▶ [Exercise brief] Count the lines below that carry the word "checkbox". Answer with that number alone.

BEGIN Study material

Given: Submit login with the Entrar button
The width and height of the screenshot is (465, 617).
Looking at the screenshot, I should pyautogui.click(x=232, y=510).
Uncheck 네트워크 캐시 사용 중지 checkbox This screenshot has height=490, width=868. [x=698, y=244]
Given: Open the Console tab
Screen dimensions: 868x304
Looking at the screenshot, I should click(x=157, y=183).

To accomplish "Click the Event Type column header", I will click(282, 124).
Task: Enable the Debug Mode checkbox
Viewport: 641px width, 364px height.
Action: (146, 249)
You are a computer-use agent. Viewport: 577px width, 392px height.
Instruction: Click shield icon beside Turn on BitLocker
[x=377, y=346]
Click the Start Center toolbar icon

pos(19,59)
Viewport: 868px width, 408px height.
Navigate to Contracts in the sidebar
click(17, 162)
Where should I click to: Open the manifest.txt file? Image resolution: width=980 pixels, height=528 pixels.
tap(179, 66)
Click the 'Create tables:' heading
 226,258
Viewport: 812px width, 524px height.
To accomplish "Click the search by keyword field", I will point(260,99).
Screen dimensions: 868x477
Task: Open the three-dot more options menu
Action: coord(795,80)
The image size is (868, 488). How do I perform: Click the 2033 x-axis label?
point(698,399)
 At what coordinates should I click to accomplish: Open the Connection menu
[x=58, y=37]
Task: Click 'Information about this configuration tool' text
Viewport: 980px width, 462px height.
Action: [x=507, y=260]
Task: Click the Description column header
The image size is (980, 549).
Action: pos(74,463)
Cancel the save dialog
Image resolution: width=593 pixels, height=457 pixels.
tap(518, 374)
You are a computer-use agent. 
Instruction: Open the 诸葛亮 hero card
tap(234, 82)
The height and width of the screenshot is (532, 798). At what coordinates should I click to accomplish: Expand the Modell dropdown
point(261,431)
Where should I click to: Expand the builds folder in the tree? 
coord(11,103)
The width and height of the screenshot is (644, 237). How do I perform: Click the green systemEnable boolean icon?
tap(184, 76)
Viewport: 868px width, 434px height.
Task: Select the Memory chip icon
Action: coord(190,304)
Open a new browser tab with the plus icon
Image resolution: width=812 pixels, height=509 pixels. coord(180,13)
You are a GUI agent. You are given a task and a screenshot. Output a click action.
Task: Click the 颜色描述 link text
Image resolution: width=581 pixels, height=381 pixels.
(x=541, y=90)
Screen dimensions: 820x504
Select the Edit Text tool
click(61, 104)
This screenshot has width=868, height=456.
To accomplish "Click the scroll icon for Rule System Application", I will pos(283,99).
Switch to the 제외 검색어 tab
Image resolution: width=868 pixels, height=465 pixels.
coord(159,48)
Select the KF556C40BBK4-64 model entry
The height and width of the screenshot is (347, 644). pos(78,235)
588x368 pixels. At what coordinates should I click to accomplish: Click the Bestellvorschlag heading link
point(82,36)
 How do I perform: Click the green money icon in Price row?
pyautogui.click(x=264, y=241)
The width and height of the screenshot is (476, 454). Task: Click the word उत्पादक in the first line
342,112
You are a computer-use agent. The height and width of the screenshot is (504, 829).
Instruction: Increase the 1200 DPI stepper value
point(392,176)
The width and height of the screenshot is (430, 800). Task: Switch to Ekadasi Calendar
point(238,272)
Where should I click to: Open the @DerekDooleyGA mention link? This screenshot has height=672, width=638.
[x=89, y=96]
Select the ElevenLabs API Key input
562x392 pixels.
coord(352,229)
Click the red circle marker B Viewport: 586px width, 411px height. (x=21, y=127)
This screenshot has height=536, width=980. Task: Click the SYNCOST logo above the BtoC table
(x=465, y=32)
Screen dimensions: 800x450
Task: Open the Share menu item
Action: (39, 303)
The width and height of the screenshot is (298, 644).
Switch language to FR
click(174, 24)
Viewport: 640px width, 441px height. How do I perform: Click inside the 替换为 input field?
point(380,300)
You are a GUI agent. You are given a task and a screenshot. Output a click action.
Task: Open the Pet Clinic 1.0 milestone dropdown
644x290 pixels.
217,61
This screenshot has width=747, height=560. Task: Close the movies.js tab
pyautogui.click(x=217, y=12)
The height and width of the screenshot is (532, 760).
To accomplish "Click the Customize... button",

END Study material

▶ [Task solution] 2